* [Source records]
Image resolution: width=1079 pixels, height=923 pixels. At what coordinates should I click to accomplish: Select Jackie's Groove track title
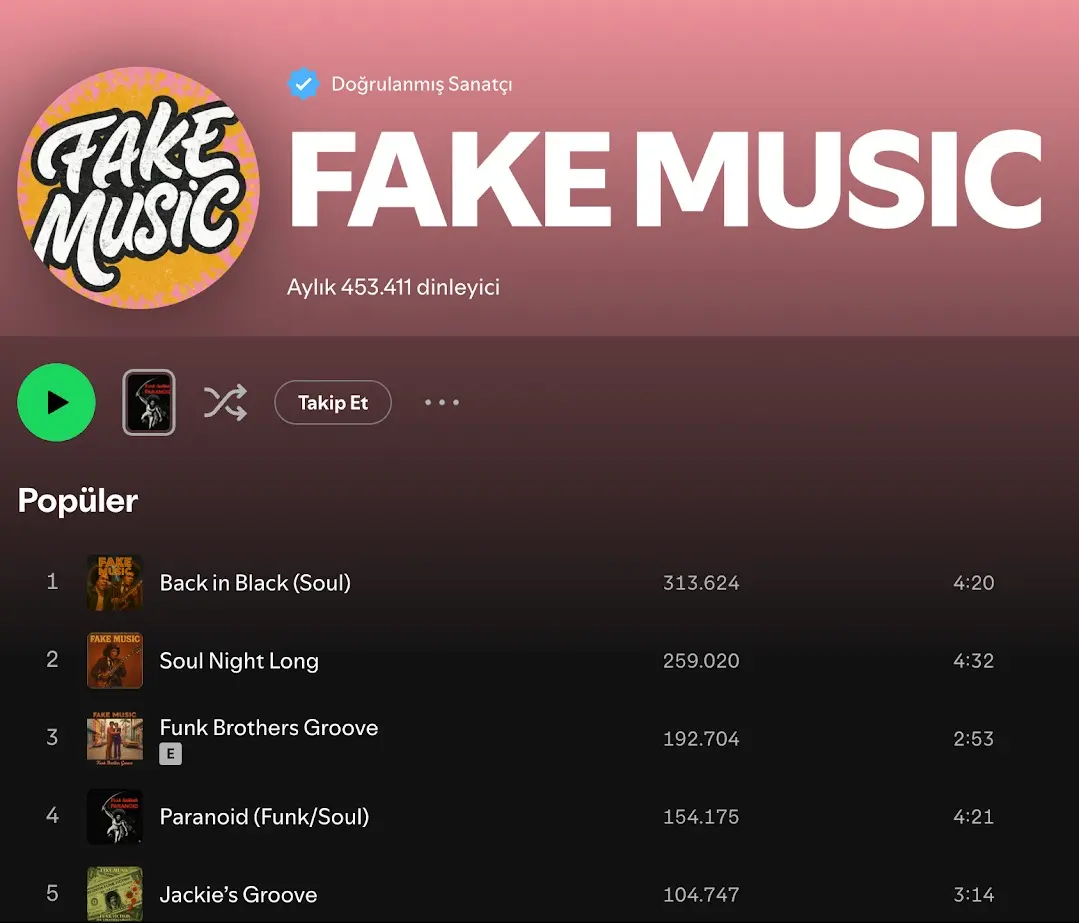(238, 895)
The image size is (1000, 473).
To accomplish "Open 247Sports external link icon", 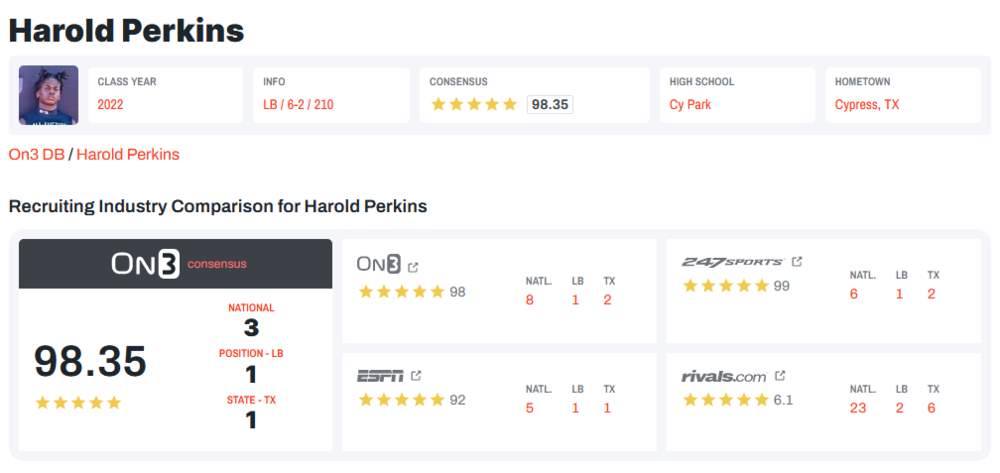I will pyautogui.click(x=797, y=262).
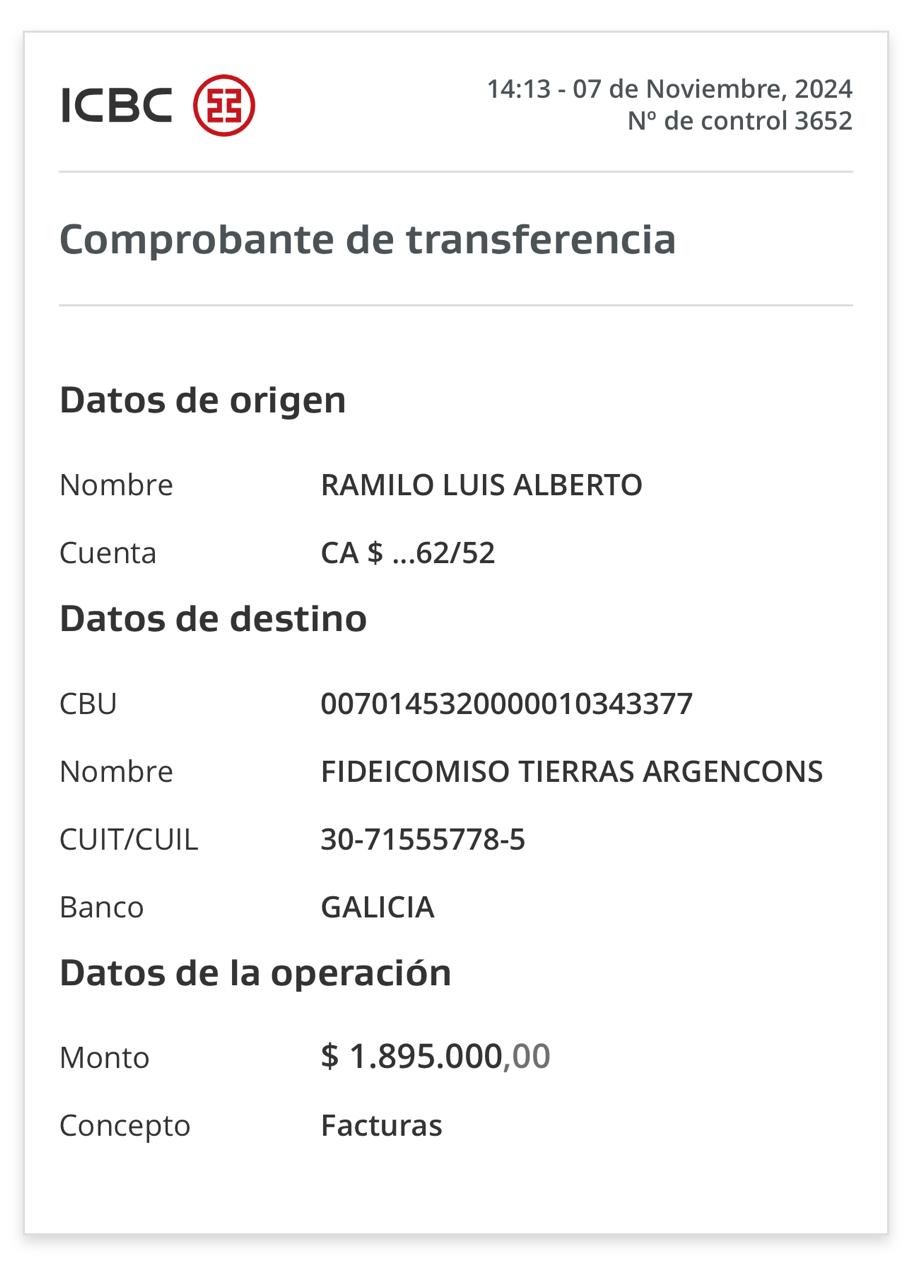Select the timestamp 14:13 - 07 de Noviembre, 2024
This screenshot has height=1280, width=912.
(x=670, y=89)
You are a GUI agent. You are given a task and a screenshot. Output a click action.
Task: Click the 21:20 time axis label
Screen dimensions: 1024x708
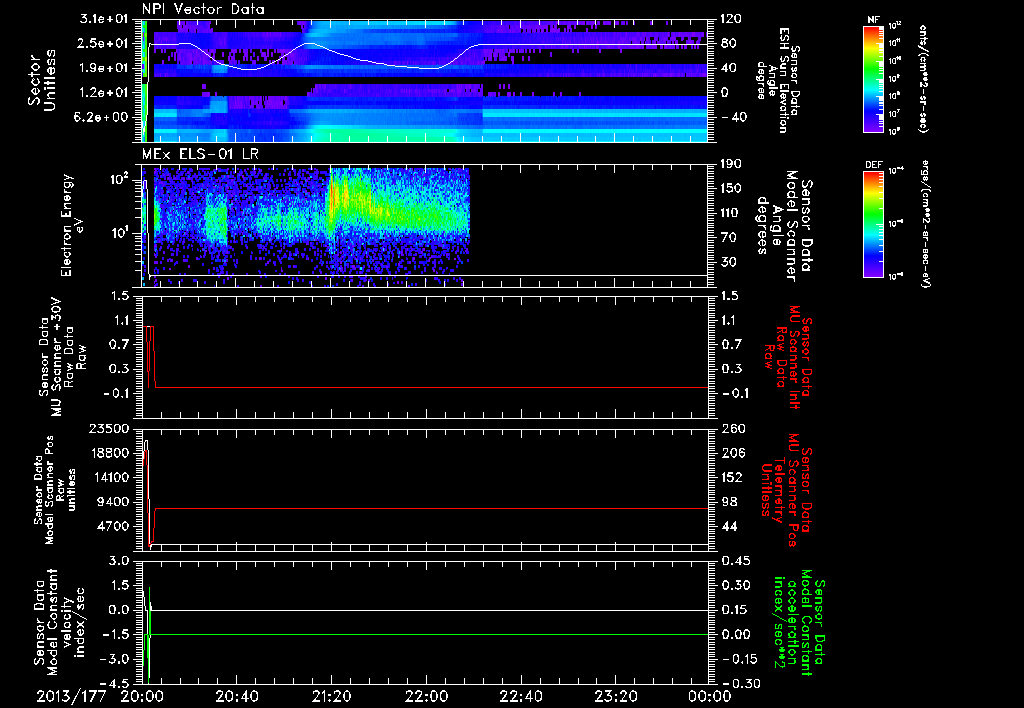click(x=331, y=696)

* [Task instructions] The required output is a verbatim repetition of the lines from the opening of the entries above through the line containing "The image size is (1000, 473).", inclusive, with no pictures and nothing else.

* [Written response]
Image resolution: width=1079 pixels, height=923 pixels. At what coordinates should I click to accomplish: Select Jackie's Groove track title
(238, 895)
The image size is (1000, 473).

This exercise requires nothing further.